_Soal_:
Menurut Khudori dalam teks tentang sertifikat lahan petani, selain membagikan sertifikat lahan, upaya apa yang seharusnya juga dilakukan pemerintah?

_Blok Teks_:
::::::::

Sementara itu, pengamat pangan dari Asosiasi Ekonomi Politik Indonesia (AEPI), Khudori, menilai upaya gadai sertifikat memang kerap terjadi.

Khudori menyinggung, pemerintah memang harus membagikan sertifikat sebagai bukti kepemilikan lahan bagi publik, terutama petani. Akan tetapi, Khudori menilai, pemerintah seharusnya tidak hanya membagikan sertifikat lahan untuk para petani, tetapi juga upaya redistribusi lahan.

“Idealnya selain memberikan legalisasi dalam bentuk sertifikat itu, pemerintah juga melakukan proses di hulu yang meredistribusi lahan itu supaya kalau perluasan lahan memadai, luasan lahan itu cukup, itu petani-petani yang menerima redistribusi lahan akan menggantungkan pendapatan, akan menggantungkan kehidupannya dari bertani," kata Khudori, Selasa (23/1/2024).

::::::::

[Entri Tersimpan]
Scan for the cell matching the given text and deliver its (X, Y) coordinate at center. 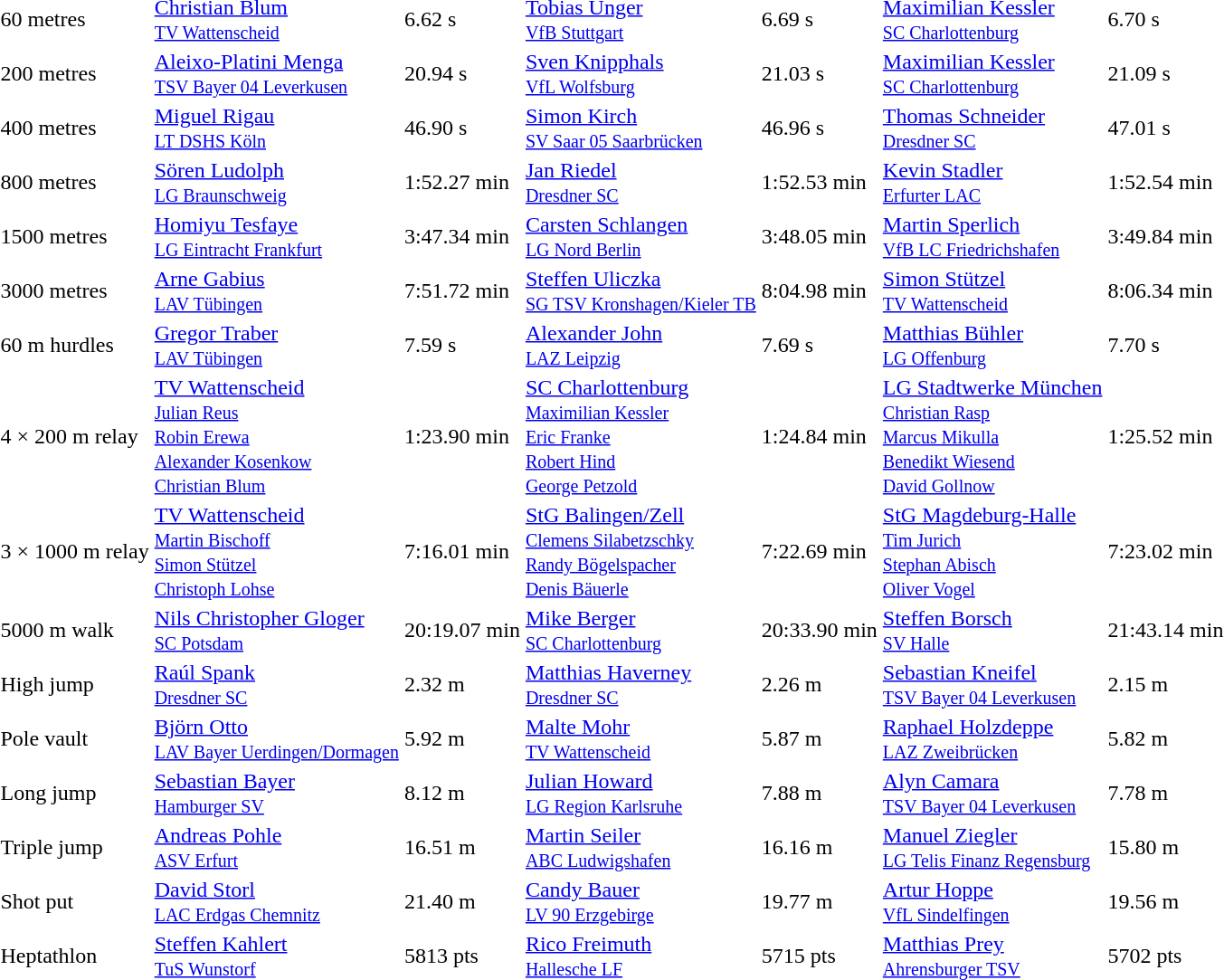
Kevin StadlerErfurter LAC (992, 183)
Sören LudolphLG Braunschweig (277, 183)
8.12 m (461, 792)
Malte MohrTV Wattenscheid (640, 738)
Candy BauerLV 90 Erzgebirge (640, 901)
16.51 m (461, 847)
Maximilian KesslerSC Charlottenburg (992, 74)
1:52.27 min (461, 183)
20:33.90 min (820, 630)
Alyn CamaraTSV Bayer 04 Leverkusen (992, 792)
SC CharlottenburgMaximilian KesslerEric FrankeRobert HindGeorge Petzold (640, 436)
7:16.01 min (461, 552)
Martin SperlichVfB LC Friedrichshafen (992, 237)
Aleixo-Platini MengaTSV Bayer 04 Leverkusen (277, 74)
Björn OttoLAV Bayer Uerdingen/Dormagen (277, 738)
1:23.90 min (461, 436)
Andreas PohleASV Erfurt (277, 847)
Raúl SpankDresdner SC (277, 684)
Mike BergerSC Charlottenburg (640, 630)
StG Balingen/ZellClemens SilabetzschkyRandy BögelspacherDenis Bäuerle (640, 552)
5.87 m (820, 738)
2.26 m (820, 684)
StG Magdeburg-HalleTim JurichStephan AbischOliver Vogel (992, 552)
Sven KnipphalsVfL Wolfsburg (640, 74)
1:52.53 min (820, 183)
Homiyu TesfayeLG Eintracht Frankfurt (277, 237)
1:24.84 min (820, 436)
21.40 m (461, 901)
Simon StützelTV Wattenscheid (992, 291)
Simon KirchSV Saar 05 Saarbrücken (640, 128)
TV WattenscheidJulian ReusRobin ErewaAlexander KosenkowChristian Blum (277, 436)
46.90 s (461, 128)
Miguel RigauLT DSHS Köln (277, 128)
Matthias HaverneyDresdner SC (640, 684)
3:47.34 min (461, 237)
Thomas SchneiderDresdner SC (992, 128)
7.59 s (461, 346)
46.96 s (820, 128)
21.03 s (820, 74)
8:04.98 min (820, 291)
20.94 s (461, 74)
Jan RiedelDresdner SC (640, 183)
David StorlLAC Erdgas Chemnitz (277, 901)
Martin SeilerABC Ludwigshafen (640, 847)
Sebastian KneifelTSV Bayer 04 Leverkusen (992, 684)
Matthias BühlerLG Offenburg (992, 346)
2.32 m (461, 684)
TV WattenscheidMartin BischoffSimon StützelChristoph Lohse (277, 552)
Alexander JohnLAZ Leipzig (640, 346)
7:51.72 min (461, 291)
16.16 m (820, 847)
7.88 m (820, 792)
3:48.05 min (820, 237)
Steffen BorschSV Halle (992, 630)
5.92 m (461, 738)
7.69 s (820, 346)
Gregor TraberLAV Tübingen (277, 346)
Julian HowardLG Region Karlsruhe (640, 792)
LG Stadtwerke MünchenChristian RaspMarcus MikullaBenedikt WiesendDavid Gollnow (992, 436)
Sebastian BayerHamburger SV (277, 792)
Artur HoppeVfL Sindelfingen (992, 901)
Arne GabiusLAV Tübingen (277, 291)
Manuel ZieglerLG Telis Finanz Regensburg (992, 847)
19.77 m (820, 901)
Steffen UliczkaSG TSV Kronshagen/Kieler TB (640, 291)
Carsten SchlangenLG Nord Berlin (640, 237)
Nils Christopher GlogerSC Potsdam (277, 630)
7:22.69 min (820, 552)
20:19.07 min (461, 630)
Raphael HolzdeppeLAZ Zweibrücken (992, 738)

::::::::

_Penyelesaian Soal_:
Redistribusi lahan.